In this barbaric rotunda Miss Carew found awaiting her a young lady

of twenty-three, with a well-developed, resilient figure, and a

clear complexion, porcelain surfaced, and with a fine red in the

cheeks. The lofty pose of her head expressed an habitual sense of

her own consequence given her by the admiration of the youth of the

neighborhood, which was also, perhaps, the cause of the neatness of

her inexpensive black dress, and of her irreproachable gloves,

boots, and hat. She had been waiting to introduce herself to the

lady of the castle for ten minutes in a state of nervousness that

culminated as Lydia entered.

"How do you do, Miss Goff, Have I kept you waiting? I was out."
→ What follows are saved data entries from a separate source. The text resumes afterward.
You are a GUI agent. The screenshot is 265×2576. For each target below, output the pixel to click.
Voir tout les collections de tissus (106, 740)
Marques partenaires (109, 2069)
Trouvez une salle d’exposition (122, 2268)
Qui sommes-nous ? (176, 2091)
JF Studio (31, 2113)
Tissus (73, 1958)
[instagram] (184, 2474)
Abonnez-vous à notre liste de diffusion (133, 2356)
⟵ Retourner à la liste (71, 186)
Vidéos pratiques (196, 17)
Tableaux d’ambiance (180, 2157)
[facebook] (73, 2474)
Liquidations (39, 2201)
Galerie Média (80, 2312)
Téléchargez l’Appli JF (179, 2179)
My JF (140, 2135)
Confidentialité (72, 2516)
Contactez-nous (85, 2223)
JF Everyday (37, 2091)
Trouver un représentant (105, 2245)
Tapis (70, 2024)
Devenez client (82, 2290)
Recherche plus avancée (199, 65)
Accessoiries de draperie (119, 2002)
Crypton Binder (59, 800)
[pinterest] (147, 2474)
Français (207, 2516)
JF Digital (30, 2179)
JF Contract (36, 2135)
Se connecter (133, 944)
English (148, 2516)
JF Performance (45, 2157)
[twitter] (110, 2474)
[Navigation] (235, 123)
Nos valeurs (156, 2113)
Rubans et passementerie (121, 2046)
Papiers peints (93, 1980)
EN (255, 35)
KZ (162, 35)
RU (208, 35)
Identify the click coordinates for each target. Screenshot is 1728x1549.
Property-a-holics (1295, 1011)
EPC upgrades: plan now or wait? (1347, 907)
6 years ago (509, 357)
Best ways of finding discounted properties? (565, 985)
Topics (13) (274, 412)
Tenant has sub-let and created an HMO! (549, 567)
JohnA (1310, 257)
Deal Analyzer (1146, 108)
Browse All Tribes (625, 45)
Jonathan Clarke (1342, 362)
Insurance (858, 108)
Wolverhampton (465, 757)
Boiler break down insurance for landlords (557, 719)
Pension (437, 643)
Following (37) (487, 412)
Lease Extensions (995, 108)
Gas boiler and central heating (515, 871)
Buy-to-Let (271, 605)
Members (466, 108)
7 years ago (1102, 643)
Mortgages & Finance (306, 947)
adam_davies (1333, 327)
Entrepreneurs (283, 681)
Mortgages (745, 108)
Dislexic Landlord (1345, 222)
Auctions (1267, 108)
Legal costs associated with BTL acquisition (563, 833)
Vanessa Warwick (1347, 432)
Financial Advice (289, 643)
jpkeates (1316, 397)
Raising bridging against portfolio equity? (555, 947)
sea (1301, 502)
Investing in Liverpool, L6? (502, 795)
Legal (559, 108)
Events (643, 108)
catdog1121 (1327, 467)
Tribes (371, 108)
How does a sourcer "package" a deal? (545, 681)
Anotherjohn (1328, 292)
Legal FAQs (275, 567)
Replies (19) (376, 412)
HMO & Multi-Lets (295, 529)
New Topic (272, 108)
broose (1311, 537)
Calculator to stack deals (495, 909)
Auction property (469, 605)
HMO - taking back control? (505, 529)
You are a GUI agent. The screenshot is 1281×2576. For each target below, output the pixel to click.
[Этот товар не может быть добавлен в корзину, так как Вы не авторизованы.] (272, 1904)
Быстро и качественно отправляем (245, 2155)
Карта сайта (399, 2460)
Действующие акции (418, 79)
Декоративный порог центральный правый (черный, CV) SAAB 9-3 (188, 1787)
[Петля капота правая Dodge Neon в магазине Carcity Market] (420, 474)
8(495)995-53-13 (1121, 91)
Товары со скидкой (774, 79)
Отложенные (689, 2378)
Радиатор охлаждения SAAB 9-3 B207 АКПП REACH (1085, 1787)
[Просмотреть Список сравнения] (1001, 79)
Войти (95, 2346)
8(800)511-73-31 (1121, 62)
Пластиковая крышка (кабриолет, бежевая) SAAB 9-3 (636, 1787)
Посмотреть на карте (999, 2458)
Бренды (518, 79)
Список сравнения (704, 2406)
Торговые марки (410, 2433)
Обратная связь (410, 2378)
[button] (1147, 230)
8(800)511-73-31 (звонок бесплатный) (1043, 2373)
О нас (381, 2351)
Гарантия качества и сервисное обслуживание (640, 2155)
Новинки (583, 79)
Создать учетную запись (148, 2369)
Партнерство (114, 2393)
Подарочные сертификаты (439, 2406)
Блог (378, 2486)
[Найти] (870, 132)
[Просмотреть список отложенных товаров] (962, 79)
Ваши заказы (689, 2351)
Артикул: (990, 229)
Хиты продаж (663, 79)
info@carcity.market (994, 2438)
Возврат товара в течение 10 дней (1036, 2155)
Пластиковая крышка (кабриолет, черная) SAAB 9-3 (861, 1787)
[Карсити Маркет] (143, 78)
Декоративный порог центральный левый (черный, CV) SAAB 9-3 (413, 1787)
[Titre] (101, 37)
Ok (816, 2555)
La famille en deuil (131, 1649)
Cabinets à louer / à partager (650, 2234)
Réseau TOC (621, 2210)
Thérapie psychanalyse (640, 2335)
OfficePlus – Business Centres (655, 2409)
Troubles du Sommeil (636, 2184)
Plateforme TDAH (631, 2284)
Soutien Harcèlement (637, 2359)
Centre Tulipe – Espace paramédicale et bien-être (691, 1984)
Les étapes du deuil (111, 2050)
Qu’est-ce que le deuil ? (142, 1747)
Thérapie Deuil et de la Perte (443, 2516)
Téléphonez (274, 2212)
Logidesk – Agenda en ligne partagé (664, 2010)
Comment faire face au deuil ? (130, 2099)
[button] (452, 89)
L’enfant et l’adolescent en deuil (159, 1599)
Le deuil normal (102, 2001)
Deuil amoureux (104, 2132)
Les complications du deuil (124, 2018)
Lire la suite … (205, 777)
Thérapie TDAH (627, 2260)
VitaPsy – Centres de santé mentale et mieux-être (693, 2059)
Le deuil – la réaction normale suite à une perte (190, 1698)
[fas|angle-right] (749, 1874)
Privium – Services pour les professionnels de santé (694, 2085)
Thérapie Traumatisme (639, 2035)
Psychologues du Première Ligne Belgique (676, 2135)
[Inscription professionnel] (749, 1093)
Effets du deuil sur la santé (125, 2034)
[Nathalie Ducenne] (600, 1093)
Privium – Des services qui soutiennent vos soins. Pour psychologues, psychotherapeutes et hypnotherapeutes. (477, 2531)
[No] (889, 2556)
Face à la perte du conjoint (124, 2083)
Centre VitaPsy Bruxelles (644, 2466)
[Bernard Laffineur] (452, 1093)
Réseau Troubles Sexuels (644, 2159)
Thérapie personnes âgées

"Not at all," said Miss Goff, with a confused impression that red

hair was aristocratic, and dark brown (the color of her own) vulgar.

She had risen to shake hands, and now, after hesitating a moment to

consider what etiquette required her to do next, resumed her seat.

Miss Carew sat down too, and gazed thoughtfully at her visitor, who

held herself rigidly erect, and, striving to mask her nervousness,

unintentionally looked disdainful.

"Miss Goff," said Lydia, after a silence that made her speech

impressive, "will you come to me on a long visit? In this lonely

place I am greatly in want of a friend and companion of my own age

and position. I think you must be equally so."

Alice Goff was very young, and very determined to accept no credit

that she did not deserve. With the unconscious vanity and conscious

honesty of youth, she proceeded to set Miss Carew right as to her

social position, not considering that the lady of the castle

probably understood it better than she did herself, and indeed

thinking it quite natural that she should be mistaken.